Y si hablamos de esfuerzo y lucha durante estos meses hay que irse al Hospital Gregorio Marañón. En pleno centro de Madrid, en el que es el hospital más grande de todo el territorio español hablamos Juan Andueza, el jefe de Urgencias. Un hombre que tuvo que enfrentarse a una situación cercana al colapso durante unos meses por la cantidad de contagios que se producían en el territorio más afectado de España. Recordamos estos momentos con él y sobretodo… recordamos los motivos por los que no debemos volver a relajarnos...

Pregunta: ¿En qué momento os empezasteis a dar cuenta de la gravedad del asunto?

Respuesta: En los primeros días de marzo. Empezaron a haber casos esporádicos en los últimos días de febrero, pero eso fue en aumento en la primera semana de marzo.

P: ¿Hubo Covid-19 en invierno?

R: No. Nosotros la impresión que teníamos con los pacientes que llegaban a urgencias es que era una gripe menos virulenta, menos agresiva que otros años. Fue en esos últimos días de febrero y los primeros de marzo cuando empezamos a ver neumonías más graves. Inicialmente en pacientes más jóvenes de lo normal.

P: ¿Cómo fueron esos primeros días?

R: Esos días fueron muy duros y se reflejaba en urgencias. Venían pacientes muy comprometidos con clínica respiratoria. Prácticamente era lo único que nos llegaba y nos suponía una gran sobrecarga de trabajo y preocupación.

P: ¿Cómo estaba el hospital durante la pandemia?
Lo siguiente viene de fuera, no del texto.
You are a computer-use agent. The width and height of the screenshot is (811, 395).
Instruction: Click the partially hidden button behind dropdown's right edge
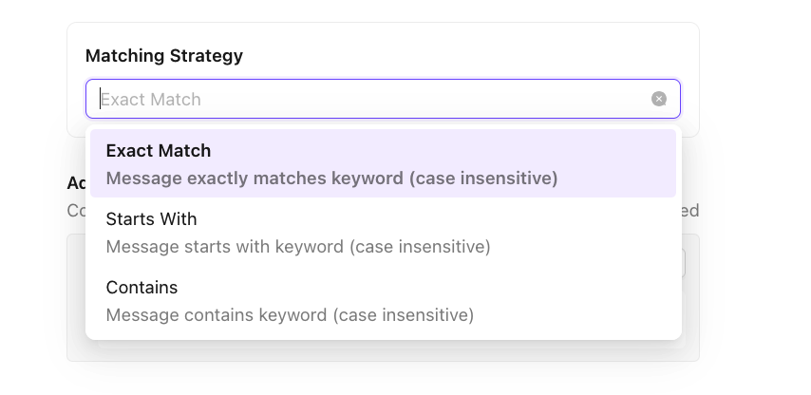(x=684, y=263)
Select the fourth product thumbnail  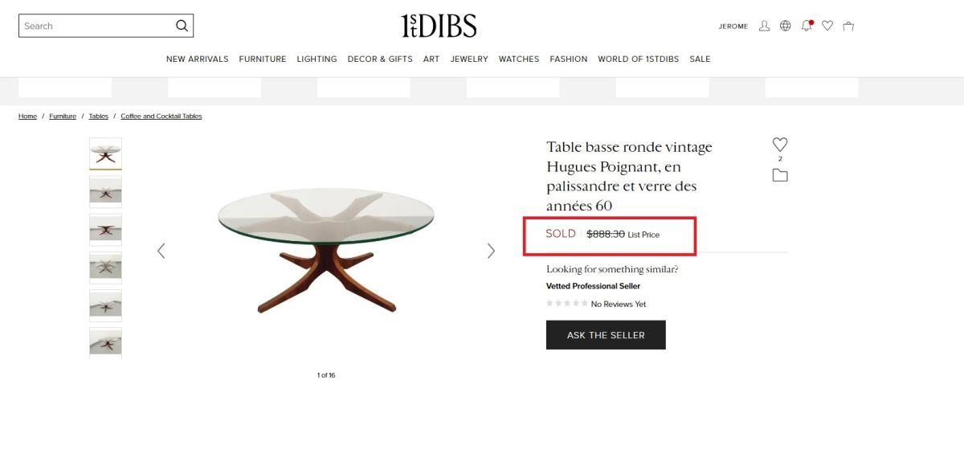pyautogui.click(x=105, y=268)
R: Los primeros días era un hospital casi monográfico. Veíamos pacientes con infección o sospecha de infección por coronavirus que se solían confirmar con la afectación radiológica que tenían los pacientes o con las pruebas de detección que hacíamos. Nosotros afortunadamente éramos uno de los hospitales que tenía la capacidad de hacerla autónomamente.

Llegué a trabajar más de 40 horas seguidas durante la pandemia

P: ¿Cuántas horas seguidas llegaste a trabajar durante la peor fase de la pandemia?

R: Llegué a trabajar más de 40 horas seguidas, dormitando un poco en el despacho. Tratamos de regular los descansos, pero hubo algún día de mucha tensión, de muchos problemas que hizo que alargara un poco mi actividad.

P: ¿Cómo es trabajar ante una enfermedad desconocida para un médico?

R: Fue muy frustrante. Nosotros trabajamos en una medicina muy garante, que da todo lo que tiene para atender a los pacientes. Cuando dispones de pocas herramientas terapéuticas y las que tienes no son muy eficaces pues es una situación de mucha impotencia.

P: ¿Llegó a colapsar las urgencias del Marañón?

R: Si. Este hospital atiende a muchísimas urgencias. La media anual de este hospital es de 450 urgencias. Estamos acostumbrados a tratar a mucho volumen pacientes pero el problema era que estos pacientes requerían mucho tiempo de evaluación y se nos iban almacenando. Tuvimos que expandirnos, utilizando otras áreas del hospital.

P: Se llegó a instalar una carpa militar… ¿Cómo fue trabajar con los militares?

R: Con los militares se trabaja muy bien porque son gente muy ordenada, que lo hace todo muy eficientemente y con mucha rapidez.

P: ¿Cómo está el equipo?

R: Está muy cansado. Centrándome en el equipo asistencial de urgencias, está agotado. Todos, todos necesitamos un descanso.

De un día a otro no sabíamos si íbamos a tener material de protección para el día siguiente

P: ¿Hubo falta de material de protección ante el coronavirus?

R: Nosotros nos hemos adaptado a los protocolos que nos iban dando desde medicina preventiva y salud laboral siguiendo las directrices que iba marcando el ministerio y la consejería de sanidad.

Es verdad que nosotros siempre hemos tenido mascarillas, batas, etc… pero siempre hemos ido justos. Al límite. Era un bien que hemos tenido que administrar muy bien porque casi no sabíamos de un día para el otro si al día siguiente íbamos a tener el material. Finalmente, siempre teníamos.